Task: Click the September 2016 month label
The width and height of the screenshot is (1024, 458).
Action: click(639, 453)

◆ ◆ ◆ ◆ ◆ ◆ ◆

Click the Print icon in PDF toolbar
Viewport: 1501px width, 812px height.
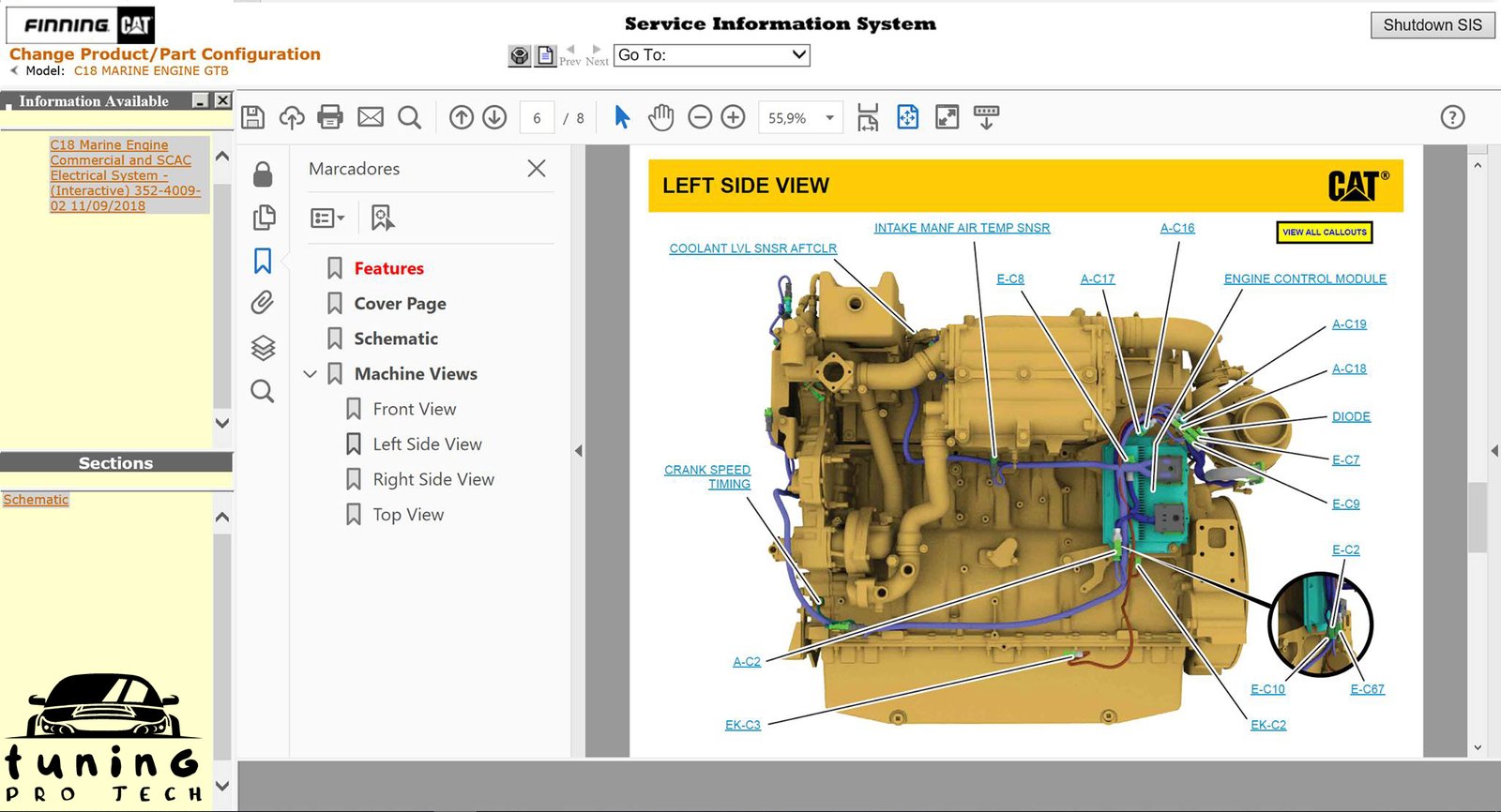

◆ ◆ ◆ ◆ ◆ ◆ ◆

• Exercise aim:
Above are the records; from them, give again exactly the lines from the one containing "Click the Print icon in PDF toolbar" through the one containing "Viewport: 1501px width, 812px height.", both included.

• Solution to the problem:
Click the Print icon in PDF toolbar
Viewport: 1501px width, 812px height.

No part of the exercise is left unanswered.